I literally spent like an hour reading up on it and learning it, and I realized I never want to go back to a plain old JS. TS feels way closer to Java than to JavaScript, with its own quirks and way of functioning of course. The barrier of entry seems perceived, but not really that big of a deal.
You and I clearly have different understandings of Java, JS, and/or TS. Typescript's structural typing feels like the opposite end of the spectrum from Java's nominal types.
> Typescript's structural typing feels like the opposite end of the spectrum from Java's nominal types.
Be that as it may, I said nothing about type systems. I said that TS feels closer to Java than it does to JS. Seeing as JS has no type system, I fail to see your argument.
> Be that as it may, I said nothing about type systems.
Typescript is nothing more and nothing less than a language that adds static typing to Javascript. Any discussion about how Typescript changes the feel of Javascript is a discussion about type systems.
> Seeing as JS has no type system, I fail to see your argument.
Javascript absolutely has a type system. It's not static, and there are lots and lots and lots and frankly too many ways to automatically coerce types, but it definitely has a type system.

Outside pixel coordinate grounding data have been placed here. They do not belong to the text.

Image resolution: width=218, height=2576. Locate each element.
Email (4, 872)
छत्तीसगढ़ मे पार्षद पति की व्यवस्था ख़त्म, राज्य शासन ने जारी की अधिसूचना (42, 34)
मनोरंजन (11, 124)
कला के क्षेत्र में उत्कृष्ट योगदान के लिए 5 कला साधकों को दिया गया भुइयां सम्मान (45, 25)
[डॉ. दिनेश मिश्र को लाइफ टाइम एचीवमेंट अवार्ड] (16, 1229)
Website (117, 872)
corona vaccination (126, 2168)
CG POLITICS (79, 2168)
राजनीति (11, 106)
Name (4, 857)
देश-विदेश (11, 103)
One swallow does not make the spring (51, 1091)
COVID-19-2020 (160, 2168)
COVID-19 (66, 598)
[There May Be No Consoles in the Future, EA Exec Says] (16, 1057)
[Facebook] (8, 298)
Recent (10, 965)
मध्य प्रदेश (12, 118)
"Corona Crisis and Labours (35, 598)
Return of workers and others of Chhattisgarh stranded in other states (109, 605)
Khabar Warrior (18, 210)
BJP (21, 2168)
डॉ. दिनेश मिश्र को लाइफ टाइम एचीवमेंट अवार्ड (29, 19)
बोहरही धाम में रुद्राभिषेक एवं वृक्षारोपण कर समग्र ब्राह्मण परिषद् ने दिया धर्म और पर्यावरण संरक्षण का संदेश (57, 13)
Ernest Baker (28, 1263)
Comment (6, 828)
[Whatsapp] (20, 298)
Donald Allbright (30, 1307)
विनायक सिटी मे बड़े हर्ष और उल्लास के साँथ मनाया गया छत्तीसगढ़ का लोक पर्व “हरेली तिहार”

To me I sometimes get too obsesded with types and try to wrire clever ergonomic type inference. Usally I stop when I realize the types are double loc comparing to the actual implementation or what I was trying to do was impossible. It can be a drain on productivity if you're like me.
Not really I played around with multiple things. Came from a Java background too. I'm in the process of trying to get to a better language actually, like scala or F#. Java seems too limited and typescript while can do a lot of things is no scala and not as clean as F#.

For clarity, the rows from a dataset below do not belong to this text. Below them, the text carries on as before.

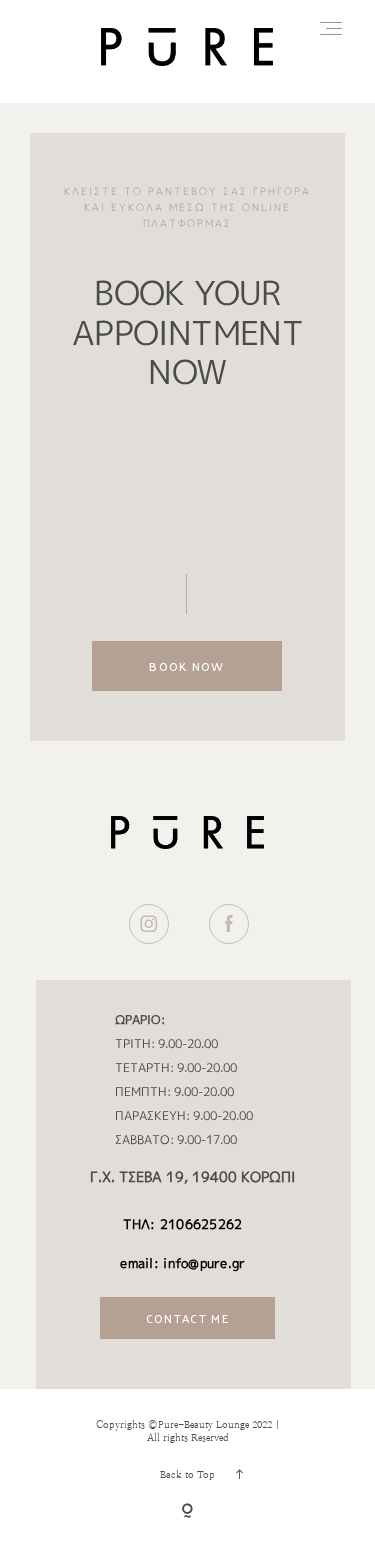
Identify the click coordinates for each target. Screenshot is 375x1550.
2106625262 (201, 1224)
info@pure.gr (204, 1263)
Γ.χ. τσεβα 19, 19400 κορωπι (192, 1176)
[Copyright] (187, 1512)
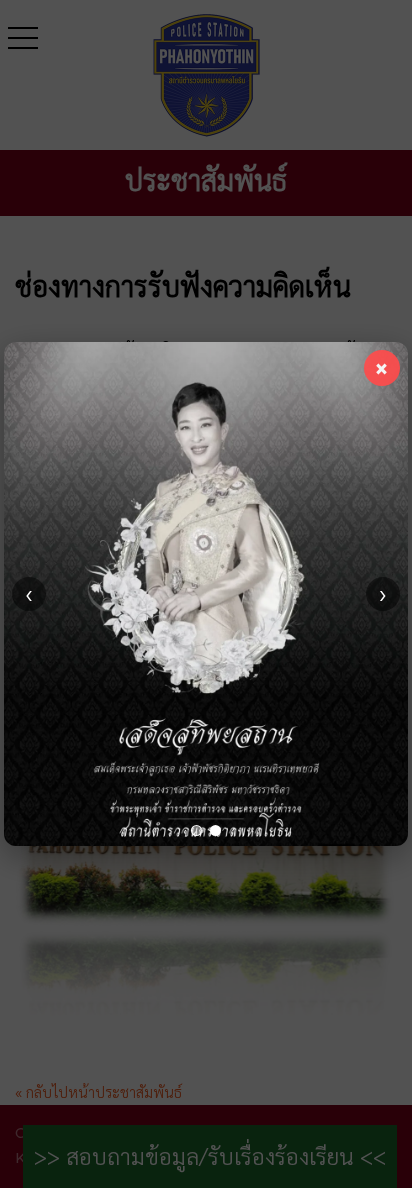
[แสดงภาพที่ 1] (196, 830)
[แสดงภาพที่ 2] (215, 830)
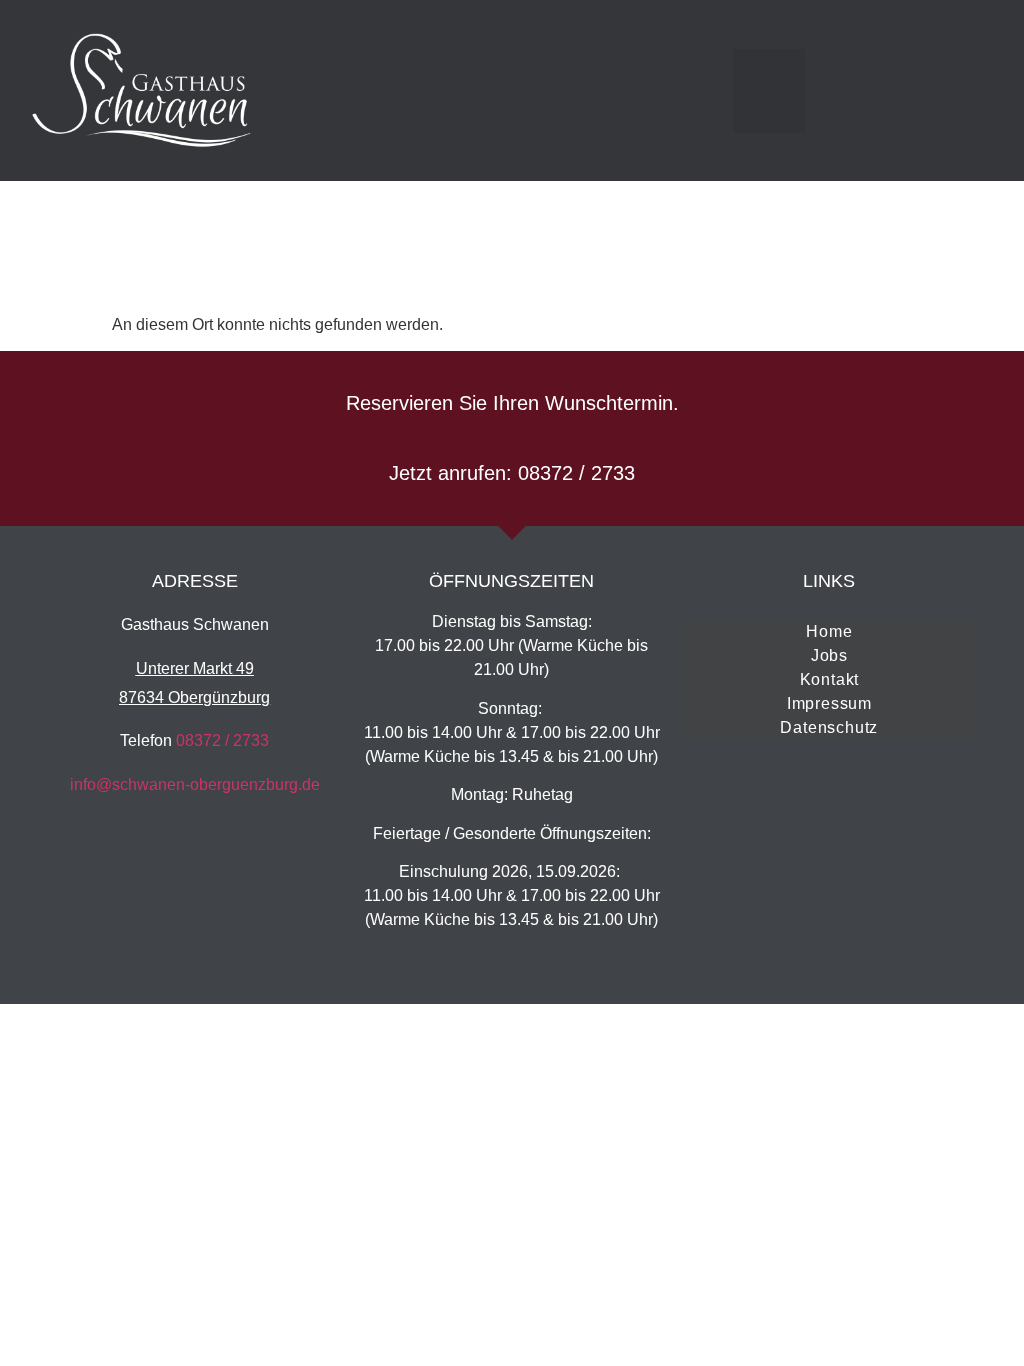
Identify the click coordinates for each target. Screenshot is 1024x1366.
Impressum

Like any tool, TS has tradeoffs. I wrote an extended blog post about my own experience learning and using TS, and I listed a set of takeaways and lessons learned at the end:
Didn't read. Follow JavaScript trends that make sense for you and your team. Ignore the noise, get shit done.
You know what I hate more than "JS fatigue" - it's ppl complaining about "JS fatigue". Software evolves, and I'm always looking to bring a better experience for my users - and then means replacing components sometimes when there are clearly better alternatives, whether that is for developer experience, smaller bundle sizes, etc.
A while back, I got tired of dealing with the mess of Gatsby, Next.js, and Vuepress, so I made my own static site generator in Python.
I don't want a GraphQL database for my static site. I just want something to template out my site's boilerplate, and I don't want to deal with Webpack speed, or lack thereof. One file, ~200 loc, and I understand all of it.
The tentatively named Zhi works fast enough for full rebuilds triggered by fswatch. It does one thing and does it well:
fswatch -0 -e .venv -e out . | xargs -0 zhi build
If there's interest in a simple, understandable Jinja-based static site generator, I can clean it up and release it: https://github.com/0az/zhi (empty repo).
If you didn't like Gatsby, why not simply use one of the tens of simpler static generators? Hugo is extremely popular, but also just Jekyll or something similar. You won't understand the whole codebase, most likely, but on a user level, it's literally just a "put a markdown file in this directory" type of a thing for most of these generators...
React emerged in 2013, by 2014 the hype was at full swing, and by 2015 React "won" the framework battle.
It's been 5+ years since then, and React JavaScript world was remarkably stable. Fashion changes were largely superficial: React.createClass vs ES classes, Heavy use of Decorators vs not using them, and now Hooks. These were mostly cosmetic choices, and if your team picked the wrong side they could migrate over relatively painlessly or straight up ignore the issues for years.
On the other side of spectrum we have Ember that maintained backward compatibility and ease of upgrades since ~2013, Angular 2+ is doing the same for many years, too.
The whole "JavaScript fatigue" meme has to go.